Exercise description:
Go through the data and report each line that holds the string "search".

(Collected data)
------------------------------
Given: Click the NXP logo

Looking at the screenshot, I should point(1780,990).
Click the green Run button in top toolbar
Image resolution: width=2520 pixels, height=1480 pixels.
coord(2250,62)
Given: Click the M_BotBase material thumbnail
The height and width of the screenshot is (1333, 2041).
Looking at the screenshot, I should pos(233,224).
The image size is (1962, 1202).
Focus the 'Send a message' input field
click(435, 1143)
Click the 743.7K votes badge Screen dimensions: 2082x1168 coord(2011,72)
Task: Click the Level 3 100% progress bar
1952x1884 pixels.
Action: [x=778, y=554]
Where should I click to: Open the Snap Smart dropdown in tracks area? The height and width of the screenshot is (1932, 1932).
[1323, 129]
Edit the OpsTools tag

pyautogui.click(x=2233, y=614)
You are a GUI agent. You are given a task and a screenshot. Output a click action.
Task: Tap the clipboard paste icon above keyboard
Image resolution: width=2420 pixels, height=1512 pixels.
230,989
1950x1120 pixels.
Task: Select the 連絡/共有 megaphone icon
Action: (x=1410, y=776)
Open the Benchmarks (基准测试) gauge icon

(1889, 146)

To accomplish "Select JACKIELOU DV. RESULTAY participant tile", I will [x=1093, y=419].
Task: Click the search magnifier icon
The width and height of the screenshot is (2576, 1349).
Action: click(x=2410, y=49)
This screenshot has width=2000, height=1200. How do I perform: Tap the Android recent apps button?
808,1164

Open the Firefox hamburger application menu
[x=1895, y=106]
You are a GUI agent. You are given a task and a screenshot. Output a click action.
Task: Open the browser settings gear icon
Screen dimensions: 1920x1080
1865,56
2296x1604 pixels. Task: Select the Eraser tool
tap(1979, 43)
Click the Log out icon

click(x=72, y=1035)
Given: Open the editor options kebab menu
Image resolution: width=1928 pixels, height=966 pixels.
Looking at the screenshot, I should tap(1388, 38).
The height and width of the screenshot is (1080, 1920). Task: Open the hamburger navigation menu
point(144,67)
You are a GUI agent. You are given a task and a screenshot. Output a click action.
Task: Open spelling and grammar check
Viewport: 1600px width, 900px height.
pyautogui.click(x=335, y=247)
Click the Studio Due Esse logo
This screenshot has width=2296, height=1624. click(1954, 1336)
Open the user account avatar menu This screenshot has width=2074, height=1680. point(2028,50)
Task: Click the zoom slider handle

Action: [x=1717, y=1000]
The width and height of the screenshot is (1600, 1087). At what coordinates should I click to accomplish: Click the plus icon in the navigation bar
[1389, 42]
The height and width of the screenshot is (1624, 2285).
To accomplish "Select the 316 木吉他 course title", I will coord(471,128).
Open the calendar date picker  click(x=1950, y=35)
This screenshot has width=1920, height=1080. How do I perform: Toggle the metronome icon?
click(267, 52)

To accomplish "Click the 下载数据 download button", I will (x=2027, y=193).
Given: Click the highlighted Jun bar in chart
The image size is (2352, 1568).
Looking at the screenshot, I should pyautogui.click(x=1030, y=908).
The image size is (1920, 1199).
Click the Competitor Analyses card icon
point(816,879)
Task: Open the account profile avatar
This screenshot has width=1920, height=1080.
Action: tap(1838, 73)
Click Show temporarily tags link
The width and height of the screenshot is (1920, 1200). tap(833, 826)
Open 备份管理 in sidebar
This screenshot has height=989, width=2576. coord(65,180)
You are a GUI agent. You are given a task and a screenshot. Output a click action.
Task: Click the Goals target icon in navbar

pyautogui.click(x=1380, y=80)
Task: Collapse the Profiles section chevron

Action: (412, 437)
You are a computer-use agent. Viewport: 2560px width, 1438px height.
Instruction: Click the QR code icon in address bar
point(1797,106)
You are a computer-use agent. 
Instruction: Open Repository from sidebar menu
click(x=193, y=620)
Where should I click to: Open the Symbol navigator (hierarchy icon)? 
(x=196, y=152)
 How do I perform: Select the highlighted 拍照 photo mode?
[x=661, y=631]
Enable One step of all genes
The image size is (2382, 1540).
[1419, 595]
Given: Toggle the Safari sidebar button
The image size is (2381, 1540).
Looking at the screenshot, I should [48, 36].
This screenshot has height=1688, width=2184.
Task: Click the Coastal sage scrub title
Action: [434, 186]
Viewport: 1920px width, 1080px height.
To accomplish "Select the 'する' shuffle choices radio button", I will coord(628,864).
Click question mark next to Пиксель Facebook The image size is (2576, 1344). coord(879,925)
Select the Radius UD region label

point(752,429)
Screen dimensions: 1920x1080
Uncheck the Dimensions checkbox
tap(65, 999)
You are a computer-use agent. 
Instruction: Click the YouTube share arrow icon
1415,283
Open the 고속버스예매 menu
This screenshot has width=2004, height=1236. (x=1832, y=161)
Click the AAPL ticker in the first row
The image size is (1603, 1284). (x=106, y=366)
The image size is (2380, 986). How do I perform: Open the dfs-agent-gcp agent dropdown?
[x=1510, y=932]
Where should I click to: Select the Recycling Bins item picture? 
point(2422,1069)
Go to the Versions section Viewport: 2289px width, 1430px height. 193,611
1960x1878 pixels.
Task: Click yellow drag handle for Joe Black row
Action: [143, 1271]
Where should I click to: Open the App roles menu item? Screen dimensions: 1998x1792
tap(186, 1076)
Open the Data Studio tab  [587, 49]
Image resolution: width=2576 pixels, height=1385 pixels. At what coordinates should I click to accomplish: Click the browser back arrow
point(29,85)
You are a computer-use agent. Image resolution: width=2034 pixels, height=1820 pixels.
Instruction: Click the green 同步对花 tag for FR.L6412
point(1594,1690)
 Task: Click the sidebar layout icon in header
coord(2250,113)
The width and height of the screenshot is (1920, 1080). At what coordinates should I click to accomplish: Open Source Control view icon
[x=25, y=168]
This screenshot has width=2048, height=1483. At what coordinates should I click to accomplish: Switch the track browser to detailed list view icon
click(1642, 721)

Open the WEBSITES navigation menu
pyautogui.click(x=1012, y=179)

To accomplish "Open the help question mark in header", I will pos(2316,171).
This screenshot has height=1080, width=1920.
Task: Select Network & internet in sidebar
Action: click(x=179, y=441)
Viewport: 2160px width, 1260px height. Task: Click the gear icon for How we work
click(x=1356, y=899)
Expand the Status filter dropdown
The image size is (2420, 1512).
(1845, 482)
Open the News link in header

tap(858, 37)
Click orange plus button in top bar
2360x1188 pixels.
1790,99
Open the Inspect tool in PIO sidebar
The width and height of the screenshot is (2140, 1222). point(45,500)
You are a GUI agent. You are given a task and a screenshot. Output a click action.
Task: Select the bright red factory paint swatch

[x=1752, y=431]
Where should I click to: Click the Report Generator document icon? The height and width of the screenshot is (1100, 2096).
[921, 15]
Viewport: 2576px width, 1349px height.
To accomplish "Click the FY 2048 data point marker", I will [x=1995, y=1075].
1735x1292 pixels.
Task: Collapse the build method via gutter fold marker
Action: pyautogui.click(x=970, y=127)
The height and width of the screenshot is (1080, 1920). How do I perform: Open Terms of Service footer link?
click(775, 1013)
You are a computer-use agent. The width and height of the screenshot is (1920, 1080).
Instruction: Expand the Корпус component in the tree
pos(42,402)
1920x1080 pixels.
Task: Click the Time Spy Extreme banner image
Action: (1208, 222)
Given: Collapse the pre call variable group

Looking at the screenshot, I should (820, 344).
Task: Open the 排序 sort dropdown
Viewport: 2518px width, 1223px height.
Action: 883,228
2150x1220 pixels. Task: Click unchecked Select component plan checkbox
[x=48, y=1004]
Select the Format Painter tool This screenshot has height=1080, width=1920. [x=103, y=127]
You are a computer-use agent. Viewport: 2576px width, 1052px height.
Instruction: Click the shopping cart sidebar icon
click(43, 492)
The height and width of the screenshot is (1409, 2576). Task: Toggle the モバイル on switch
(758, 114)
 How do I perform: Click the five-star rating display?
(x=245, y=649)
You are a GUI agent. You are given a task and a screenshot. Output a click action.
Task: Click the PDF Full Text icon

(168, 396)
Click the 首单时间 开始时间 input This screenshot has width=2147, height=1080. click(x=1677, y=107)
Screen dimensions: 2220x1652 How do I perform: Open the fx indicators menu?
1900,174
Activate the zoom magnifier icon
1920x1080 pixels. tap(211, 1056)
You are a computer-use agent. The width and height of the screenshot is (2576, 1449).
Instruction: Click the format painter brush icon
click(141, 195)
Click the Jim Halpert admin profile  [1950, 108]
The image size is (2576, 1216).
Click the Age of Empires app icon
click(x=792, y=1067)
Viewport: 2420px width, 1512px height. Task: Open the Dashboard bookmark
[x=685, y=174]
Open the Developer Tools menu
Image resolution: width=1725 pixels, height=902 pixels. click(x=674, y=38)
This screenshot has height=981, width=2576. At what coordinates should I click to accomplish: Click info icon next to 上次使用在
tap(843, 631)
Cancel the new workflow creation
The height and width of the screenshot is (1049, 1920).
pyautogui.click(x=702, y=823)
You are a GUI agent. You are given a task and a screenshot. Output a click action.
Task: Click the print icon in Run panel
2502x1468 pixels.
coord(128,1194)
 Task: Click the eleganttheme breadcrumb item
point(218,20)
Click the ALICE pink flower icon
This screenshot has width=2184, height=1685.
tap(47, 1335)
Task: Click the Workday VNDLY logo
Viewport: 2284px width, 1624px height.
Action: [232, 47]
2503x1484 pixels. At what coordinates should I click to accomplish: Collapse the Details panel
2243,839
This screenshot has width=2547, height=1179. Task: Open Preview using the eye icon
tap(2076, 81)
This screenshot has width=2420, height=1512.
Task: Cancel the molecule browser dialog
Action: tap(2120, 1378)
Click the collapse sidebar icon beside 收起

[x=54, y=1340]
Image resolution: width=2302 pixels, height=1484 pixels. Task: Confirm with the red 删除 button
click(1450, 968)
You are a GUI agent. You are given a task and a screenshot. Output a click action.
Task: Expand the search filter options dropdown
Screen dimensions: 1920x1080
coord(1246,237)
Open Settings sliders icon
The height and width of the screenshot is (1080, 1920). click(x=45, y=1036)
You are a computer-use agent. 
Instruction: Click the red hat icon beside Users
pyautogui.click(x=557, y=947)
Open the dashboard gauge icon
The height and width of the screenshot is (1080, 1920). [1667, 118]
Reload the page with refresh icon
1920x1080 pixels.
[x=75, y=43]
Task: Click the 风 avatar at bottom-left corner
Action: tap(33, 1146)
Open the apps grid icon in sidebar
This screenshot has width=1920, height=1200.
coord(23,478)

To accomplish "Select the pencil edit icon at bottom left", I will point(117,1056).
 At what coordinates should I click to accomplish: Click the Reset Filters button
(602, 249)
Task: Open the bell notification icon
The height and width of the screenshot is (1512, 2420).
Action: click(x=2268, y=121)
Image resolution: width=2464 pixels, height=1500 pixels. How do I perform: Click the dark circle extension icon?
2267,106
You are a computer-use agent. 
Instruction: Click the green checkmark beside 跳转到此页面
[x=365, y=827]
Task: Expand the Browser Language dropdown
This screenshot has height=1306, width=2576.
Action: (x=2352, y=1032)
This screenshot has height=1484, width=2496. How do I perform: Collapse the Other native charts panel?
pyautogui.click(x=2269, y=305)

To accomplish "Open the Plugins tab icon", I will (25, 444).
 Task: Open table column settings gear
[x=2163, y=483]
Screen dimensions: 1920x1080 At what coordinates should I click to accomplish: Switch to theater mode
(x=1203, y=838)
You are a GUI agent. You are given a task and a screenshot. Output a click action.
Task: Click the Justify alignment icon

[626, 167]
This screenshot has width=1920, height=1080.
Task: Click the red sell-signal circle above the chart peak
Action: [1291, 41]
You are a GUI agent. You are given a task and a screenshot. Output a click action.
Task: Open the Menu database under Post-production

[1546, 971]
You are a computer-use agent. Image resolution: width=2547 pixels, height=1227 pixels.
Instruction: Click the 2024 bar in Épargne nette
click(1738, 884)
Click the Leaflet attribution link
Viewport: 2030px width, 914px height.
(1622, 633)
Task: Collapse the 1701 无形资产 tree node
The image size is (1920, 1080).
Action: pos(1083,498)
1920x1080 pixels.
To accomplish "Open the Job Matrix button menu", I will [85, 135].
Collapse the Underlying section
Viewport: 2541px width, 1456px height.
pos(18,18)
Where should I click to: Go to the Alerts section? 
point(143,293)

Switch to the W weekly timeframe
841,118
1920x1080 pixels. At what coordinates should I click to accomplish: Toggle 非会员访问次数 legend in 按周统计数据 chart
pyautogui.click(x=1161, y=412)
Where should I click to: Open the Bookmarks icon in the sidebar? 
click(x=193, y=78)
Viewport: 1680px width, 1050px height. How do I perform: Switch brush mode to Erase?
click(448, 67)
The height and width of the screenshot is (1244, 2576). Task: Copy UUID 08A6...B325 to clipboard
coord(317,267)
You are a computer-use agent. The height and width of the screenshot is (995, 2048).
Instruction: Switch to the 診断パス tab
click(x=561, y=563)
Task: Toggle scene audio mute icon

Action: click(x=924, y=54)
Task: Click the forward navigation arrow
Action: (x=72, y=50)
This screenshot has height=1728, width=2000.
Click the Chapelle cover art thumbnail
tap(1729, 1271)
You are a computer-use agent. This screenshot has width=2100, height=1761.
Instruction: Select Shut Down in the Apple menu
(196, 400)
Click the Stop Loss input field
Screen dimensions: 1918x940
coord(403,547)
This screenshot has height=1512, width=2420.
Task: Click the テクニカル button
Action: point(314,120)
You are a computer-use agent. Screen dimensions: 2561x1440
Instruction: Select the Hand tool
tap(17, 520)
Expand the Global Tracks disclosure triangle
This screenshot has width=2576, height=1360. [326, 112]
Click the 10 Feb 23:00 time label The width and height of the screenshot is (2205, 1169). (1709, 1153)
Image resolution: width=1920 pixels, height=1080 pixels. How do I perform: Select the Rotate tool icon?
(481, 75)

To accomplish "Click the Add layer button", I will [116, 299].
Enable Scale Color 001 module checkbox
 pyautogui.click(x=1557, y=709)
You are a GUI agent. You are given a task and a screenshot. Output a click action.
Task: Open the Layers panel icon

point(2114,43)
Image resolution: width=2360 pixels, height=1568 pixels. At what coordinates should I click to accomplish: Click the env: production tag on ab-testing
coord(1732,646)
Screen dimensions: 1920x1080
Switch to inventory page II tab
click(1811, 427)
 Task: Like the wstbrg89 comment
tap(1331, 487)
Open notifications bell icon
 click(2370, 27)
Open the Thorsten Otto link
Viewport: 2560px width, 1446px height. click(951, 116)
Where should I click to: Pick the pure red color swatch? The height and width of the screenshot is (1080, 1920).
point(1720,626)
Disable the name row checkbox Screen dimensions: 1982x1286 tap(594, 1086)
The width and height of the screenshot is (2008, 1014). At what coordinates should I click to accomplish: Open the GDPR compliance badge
------------------------------
Task output:
Task: Click the search magnifier icon
Task: Expand the search filter options dropdown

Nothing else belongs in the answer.